Qui est-ce que je n'ai pas hâte de voir partir?

Publié le 14 février 2010 par Claudel
Jour de la Saint-Valentin. Habituellement, le dimanche, c’est mon frère qui va voir ma mère au CHSLD. Moi, c’est le mercredi ou jeudi. Mon frère étant en voyage, ma mère m’a demandé d’aller diner avec elle, ce dimanche. Y suis allée. Au CHSLD, le nôtre en tout cas, tout est prétexte à fêtes, activités spéciales, décorations, musique, chants, alors on y fête la Saint-Valentin, ce qui n’a jamais été le cas dans ma vie d’enfant ou ma vie d’adulte.

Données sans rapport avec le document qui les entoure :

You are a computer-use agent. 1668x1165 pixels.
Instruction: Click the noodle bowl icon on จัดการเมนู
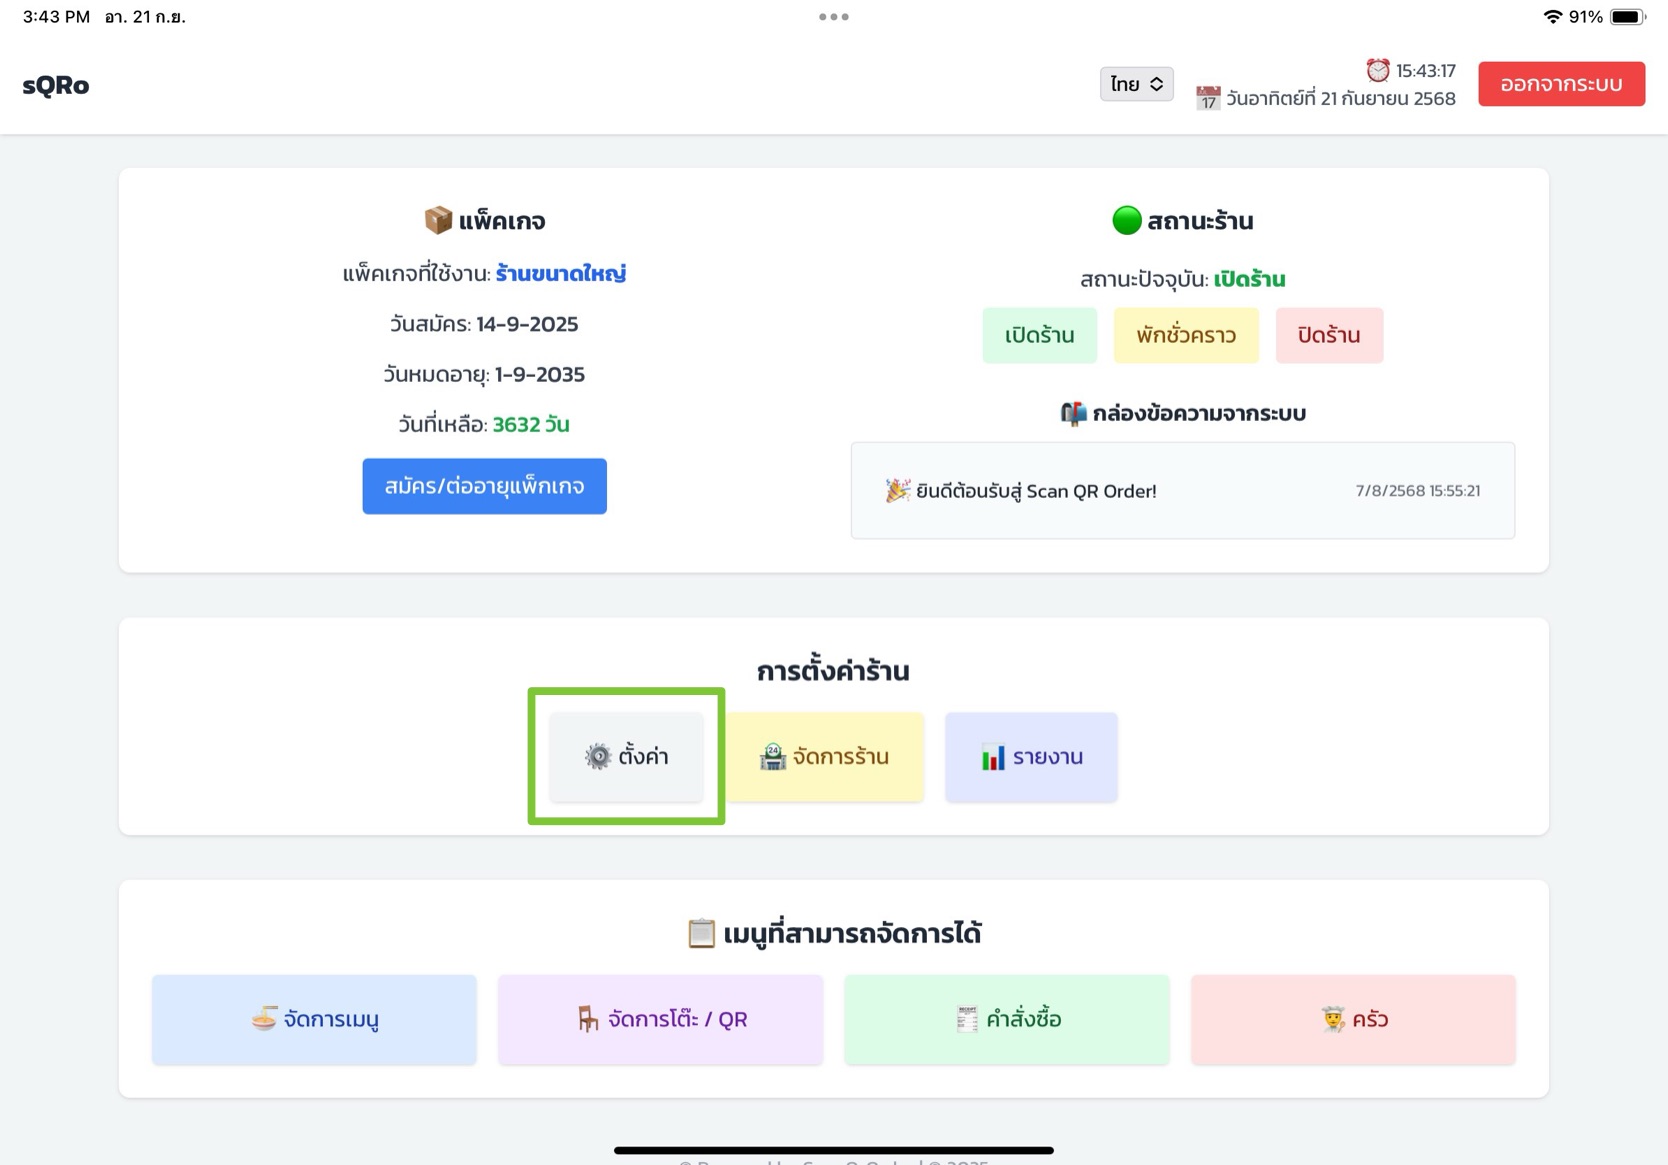point(264,1019)
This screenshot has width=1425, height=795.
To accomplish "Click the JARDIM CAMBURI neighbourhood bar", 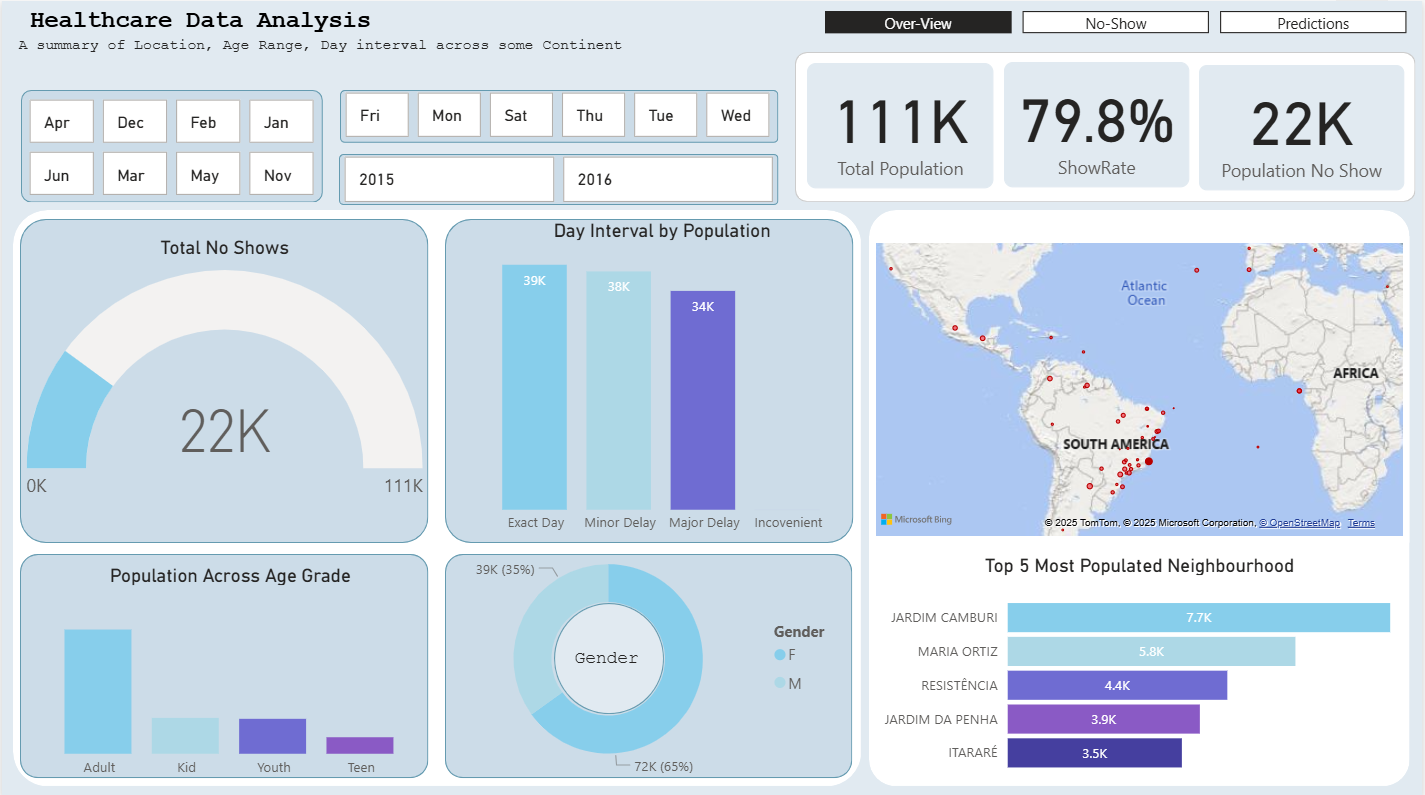I will click(1198, 617).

Tout en chipotant dans son assiette, elle a parlé des amies qu’elle a eues dans sa jeunesse, de ces autres avec qui elle a travaillé. Depuis 1970, personne sinon une en hiver lors de séjours au Portugal. Veuve depuis 2006, elle est restée deux ans toute seule dans sa maison, c’est ce qu’elle voulait, elle était bien. Incapable de marcher très longtemps, elle ne sortait plus. Mots croisés, journaux, lectures, repas, télévision le soir, je ne l’ai jamais entendue parler d’avoir besoin d’une amie.

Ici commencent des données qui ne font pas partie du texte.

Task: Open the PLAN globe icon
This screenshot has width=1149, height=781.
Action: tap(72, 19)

Mais depuis qu’elle est au CHSLD, elle s’en cherche. Pourtant, elle n’a jamais reçu tant d’attentions des infirmières, préposés, techniciennes de tout genre. Des dizaines de bonjours par jour. Paradoxalement, elle ne va pas au-devant au cas où quelqu’un lui parle et qu’elle ne comprenne pas ce que cette personne lui dirait. Au cas où ce soit un fatiguant. Parce qu’elle est très sélective ma mère, ne veut pas n’importe qui. Il ne faut pas qu’il ait de « bédaine », que ce ne soit pas une « tit-vielle », qu’elle ne comprenne pas ce qu’elle dit. La perle rare, quoi.

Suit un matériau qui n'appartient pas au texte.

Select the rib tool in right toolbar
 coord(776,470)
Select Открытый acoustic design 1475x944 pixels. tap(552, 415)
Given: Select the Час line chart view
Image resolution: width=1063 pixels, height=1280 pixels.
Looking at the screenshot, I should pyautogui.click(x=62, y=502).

Au retour, je me suis demandée quelle sorte d’amie-ami-amies-amis j’ai. J’ai fait le tour. La question qui tue : « Qui est-ce que j’ai hâte de voir arriver? Qui est-ce que je n’ai pas hâte de voir partir? » Réponse : personne. J’en ai bien une, une extraordinaire, une dont je ne peux pas me passer, depuis 47 ans, avec un petit trou d’une dizaine d’années, mais c’est une amie par écrit. Presque chaque jour, chaque semaine c’est certain. On ne se téléphone jamais, on se voit rarement, et quand on se voit, ce n’est pas trop longtemps.
Conclusion? Pas de conclusion. Et vous, que répondez-vous à la question qui tue?